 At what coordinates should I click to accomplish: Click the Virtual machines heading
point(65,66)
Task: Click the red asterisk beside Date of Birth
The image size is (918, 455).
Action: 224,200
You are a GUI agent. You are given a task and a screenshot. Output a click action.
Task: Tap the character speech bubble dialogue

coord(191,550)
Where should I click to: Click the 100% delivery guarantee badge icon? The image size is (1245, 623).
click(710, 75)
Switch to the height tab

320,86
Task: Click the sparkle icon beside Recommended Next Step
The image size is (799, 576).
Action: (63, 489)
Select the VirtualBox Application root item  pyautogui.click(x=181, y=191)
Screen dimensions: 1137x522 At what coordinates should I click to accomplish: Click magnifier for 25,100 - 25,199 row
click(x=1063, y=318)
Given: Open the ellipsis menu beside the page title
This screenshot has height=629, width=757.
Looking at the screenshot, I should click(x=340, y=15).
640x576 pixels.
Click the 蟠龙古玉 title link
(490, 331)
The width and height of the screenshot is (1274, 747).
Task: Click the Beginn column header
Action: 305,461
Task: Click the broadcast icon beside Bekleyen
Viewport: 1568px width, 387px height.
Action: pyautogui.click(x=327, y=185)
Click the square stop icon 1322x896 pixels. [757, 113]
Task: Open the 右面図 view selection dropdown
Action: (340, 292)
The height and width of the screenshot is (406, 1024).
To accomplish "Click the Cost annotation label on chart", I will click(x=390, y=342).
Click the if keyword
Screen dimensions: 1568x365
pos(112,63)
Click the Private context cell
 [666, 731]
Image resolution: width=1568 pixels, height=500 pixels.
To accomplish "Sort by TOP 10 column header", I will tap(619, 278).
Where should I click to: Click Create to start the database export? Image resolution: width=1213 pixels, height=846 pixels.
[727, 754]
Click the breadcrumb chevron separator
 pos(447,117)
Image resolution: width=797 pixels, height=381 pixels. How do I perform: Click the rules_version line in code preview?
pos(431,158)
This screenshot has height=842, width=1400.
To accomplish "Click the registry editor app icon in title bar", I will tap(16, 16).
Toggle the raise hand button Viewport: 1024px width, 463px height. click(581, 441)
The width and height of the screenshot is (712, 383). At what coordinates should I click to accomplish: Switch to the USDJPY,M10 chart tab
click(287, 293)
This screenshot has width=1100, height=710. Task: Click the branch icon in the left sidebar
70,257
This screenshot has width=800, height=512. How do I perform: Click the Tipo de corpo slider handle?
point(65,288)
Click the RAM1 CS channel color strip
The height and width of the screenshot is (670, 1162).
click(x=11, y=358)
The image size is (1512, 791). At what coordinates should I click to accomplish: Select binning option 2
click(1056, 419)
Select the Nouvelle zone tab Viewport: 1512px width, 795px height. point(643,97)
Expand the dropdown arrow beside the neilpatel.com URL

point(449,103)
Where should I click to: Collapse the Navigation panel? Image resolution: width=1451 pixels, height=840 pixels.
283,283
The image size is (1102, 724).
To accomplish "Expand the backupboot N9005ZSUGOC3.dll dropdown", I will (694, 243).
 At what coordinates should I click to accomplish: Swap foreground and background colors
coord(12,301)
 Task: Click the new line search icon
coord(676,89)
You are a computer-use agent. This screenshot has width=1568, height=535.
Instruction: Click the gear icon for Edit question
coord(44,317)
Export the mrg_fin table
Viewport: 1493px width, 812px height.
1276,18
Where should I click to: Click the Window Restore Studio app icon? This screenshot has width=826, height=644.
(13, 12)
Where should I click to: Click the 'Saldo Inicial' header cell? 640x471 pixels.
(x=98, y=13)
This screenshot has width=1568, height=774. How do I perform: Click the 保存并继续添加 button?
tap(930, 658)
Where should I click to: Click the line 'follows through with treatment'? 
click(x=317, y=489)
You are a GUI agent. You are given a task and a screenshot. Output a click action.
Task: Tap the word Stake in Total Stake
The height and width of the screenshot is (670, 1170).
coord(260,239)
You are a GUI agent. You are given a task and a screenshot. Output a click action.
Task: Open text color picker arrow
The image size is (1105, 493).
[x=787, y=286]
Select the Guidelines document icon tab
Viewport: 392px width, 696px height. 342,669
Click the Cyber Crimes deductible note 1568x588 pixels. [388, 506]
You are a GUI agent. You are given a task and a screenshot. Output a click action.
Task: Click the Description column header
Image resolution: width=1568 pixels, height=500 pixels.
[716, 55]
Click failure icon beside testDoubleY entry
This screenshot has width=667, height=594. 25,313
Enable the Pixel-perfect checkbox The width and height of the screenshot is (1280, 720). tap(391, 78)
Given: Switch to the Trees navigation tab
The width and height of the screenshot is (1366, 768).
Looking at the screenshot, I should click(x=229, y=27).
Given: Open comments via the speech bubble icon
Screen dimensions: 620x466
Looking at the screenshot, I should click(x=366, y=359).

○ ○ ○ ○ ○

The exercise: Output everything in the material from the line containing "Export the mrg_fin table" down to the end of the material, with both ends included.

Exercise response:
Export the mrg_fin table
Viewport: 1493px width, 812px height.
1276,18
Where should I click to: Click the Window Restore Studio app icon? This screenshot has width=826, height=644.
(13, 12)
Where should I click to: Click the 'Saldo Inicial' header cell? 640x471 pixels.
(x=98, y=13)
This screenshot has width=1568, height=774. How do I perform: Click the 保存并继续添加 button?
tap(930, 658)
Where should I click to: Click the line 'follows through with treatment'? 
click(x=317, y=489)
You are a GUI agent. You are given a task and a screenshot. Output a click action.
Task: Tap the word Stake in Total Stake
The height and width of the screenshot is (670, 1170).
coord(260,239)
You are a GUI agent. You are given a task and a screenshot. Output a click action.
Task: Open text color picker arrow
The image size is (1105, 493).
[x=787, y=286]
Select the Guidelines document icon tab
Viewport: 392px width, 696px height. 342,669
Click the Cyber Crimes deductible note 1568x588 pixels. [388, 506]
You are a GUI agent. You are given a task and a screenshot. Output a click action.
Task: Click the Description column header
Image resolution: width=1568 pixels, height=500 pixels.
[716, 55]
Click failure icon beside testDoubleY entry
This screenshot has width=667, height=594. 25,313
Enable the Pixel-perfect checkbox The width and height of the screenshot is (1280, 720). tap(391, 78)
Given: Switch to the Trees navigation tab
The width and height of the screenshot is (1366, 768).
Looking at the screenshot, I should click(x=229, y=27).
Given: Open comments via the speech bubble icon
Screen dimensions: 620x466
Looking at the screenshot, I should click(x=366, y=359).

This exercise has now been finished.